### WORK REQUIRED
Make an exact copy of the records below, leaving every image out.

=-=-=-=-=

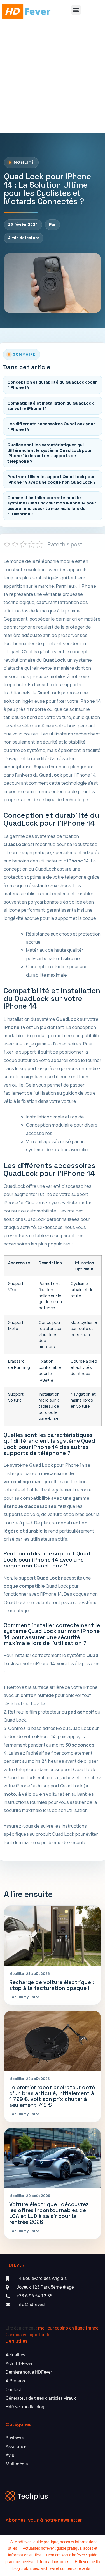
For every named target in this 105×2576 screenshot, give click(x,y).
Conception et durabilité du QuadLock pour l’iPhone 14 (52, 384)
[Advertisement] (52, 77)
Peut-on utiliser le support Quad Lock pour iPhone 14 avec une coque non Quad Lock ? (51, 479)
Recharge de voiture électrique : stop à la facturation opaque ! (51, 1985)
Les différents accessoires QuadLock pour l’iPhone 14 (51, 426)
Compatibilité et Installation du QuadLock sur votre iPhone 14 (50, 405)
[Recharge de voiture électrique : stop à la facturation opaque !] (52, 1936)
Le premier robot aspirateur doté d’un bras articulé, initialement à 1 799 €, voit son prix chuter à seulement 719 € (52, 2096)
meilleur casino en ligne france (68, 2328)
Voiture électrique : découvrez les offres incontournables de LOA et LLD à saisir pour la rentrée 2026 (49, 2213)
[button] (76, 10)
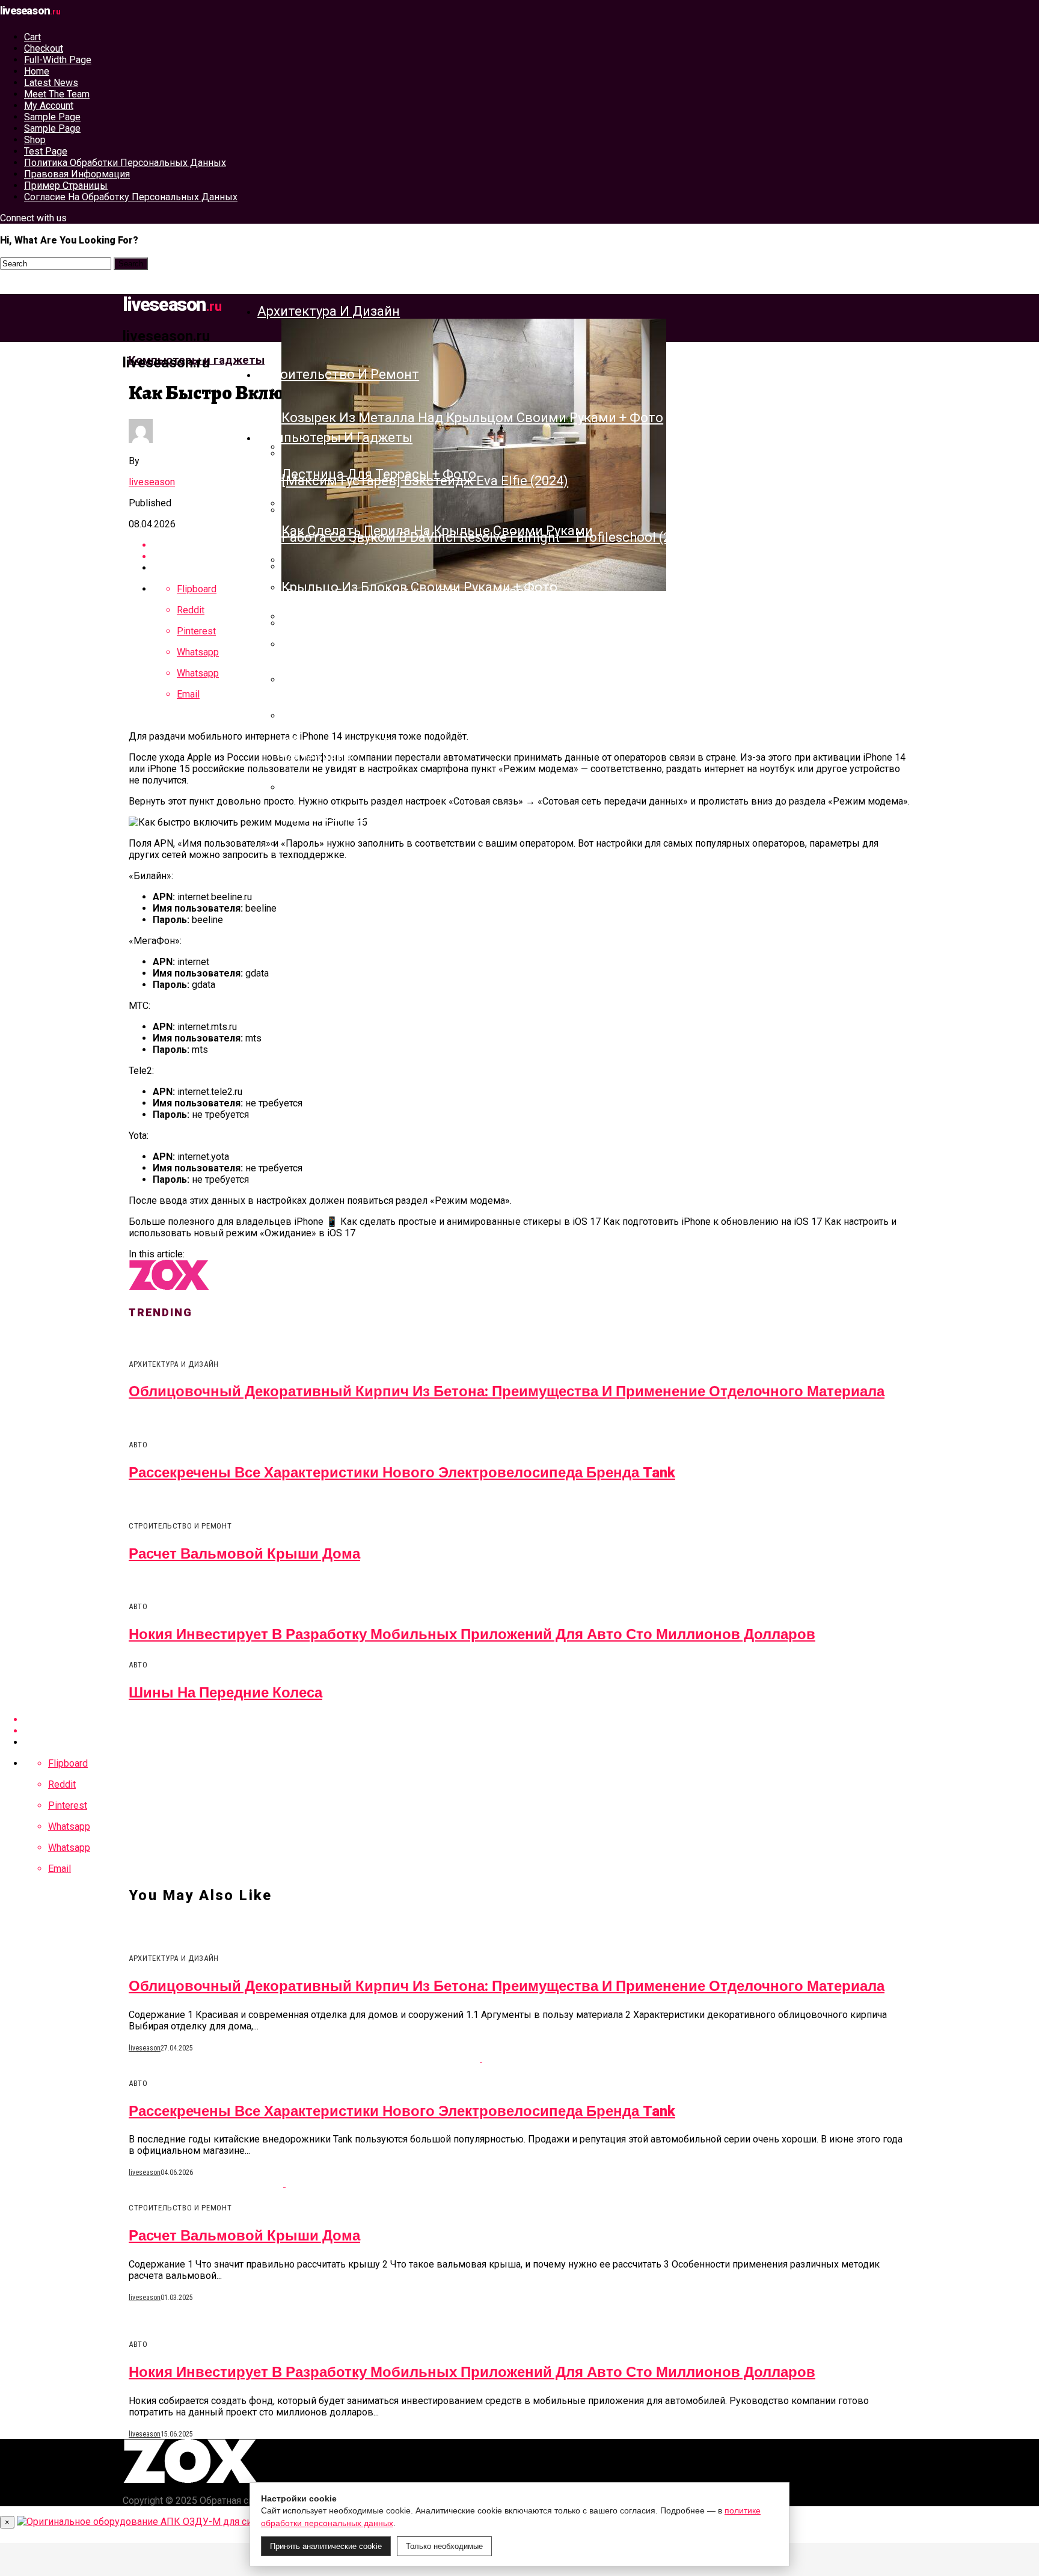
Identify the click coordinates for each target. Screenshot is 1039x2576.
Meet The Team (57, 94)
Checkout (43, 48)
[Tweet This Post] (531, 1731)
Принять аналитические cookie (326, 2546)
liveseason (152, 482)
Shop (35, 140)
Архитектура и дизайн (328, 311)
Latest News (51, 82)
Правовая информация (77, 174)
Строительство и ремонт (338, 374)
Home (36, 71)
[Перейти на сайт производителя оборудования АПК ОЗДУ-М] (159, 2521)
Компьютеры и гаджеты (334, 437)
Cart (32, 37)
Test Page (45, 151)
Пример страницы (66, 185)
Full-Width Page (57, 60)
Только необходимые (444, 2546)
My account (48, 105)
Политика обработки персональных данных (125, 162)
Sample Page (52, 117)
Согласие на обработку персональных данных (131, 197)
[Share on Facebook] (531, 1719)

=-=-=-=-=

### SOLUTION FOR THIS PROBLEM
For every named target in this 105×2576 screenshot, give click(x,y).
Conception et durabilité du QuadLock pour l’iPhone 14 (52, 384)
[Advertisement] (52, 77)
Peut-on utiliser le support Quad Lock pour iPhone 14 avec une coque non Quad Lock ? (51, 479)
Recharge de voiture électrique : stop à la facturation opaque ! (51, 1985)
Les différents accessoires QuadLock pour l’iPhone 14 (51, 426)
Compatibilité et Installation du QuadLock sur votre iPhone 14 (50, 405)
[Recharge de voiture électrique : stop à la facturation opaque !] (52, 1936)
Le premier robot aspirateur doté d’un bras articulé, initialement à 1 799 €, voit son prix chuter à seulement 719 € (52, 2096)
meilleur casino en ligne france (68, 2328)
Voiture électrique : découvrez les offres incontournables de LOA et LLD à saisir pour la rentrée 2026 (49, 2213)
[button] (76, 10)
Identify the click coordinates for each target. Screenshot is 1039x2576.
Meet The Team (57, 94)
Checkout (43, 48)
[Tweet This Post] (531, 1731)
Принять аналитические cookie (326, 2546)
liveseason (152, 482)
Shop (35, 140)
Архитектура и дизайн (328, 311)
Latest News (51, 82)
Правовая информация (77, 174)
Строительство и ремонт (338, 374)
Home (36, 71)
[Перейти на сайт производителя оборудования АПК ОЗДУ-М] (159, 2521)
Компьютеры и гаджеты (334, 437)
Cart (32, 37)
Test Page (45, 151)
Пример страницы (66, 185)
Full-Width Page (57, 60)
Только необходимые (444, 2546)
My account (48, 105)
Политика обработки персональных данных (125, 162)
Sample Page (52, 117)
Согласие на обработку персональных данных (131, 197)
[Share on Facebook] (531, 1719)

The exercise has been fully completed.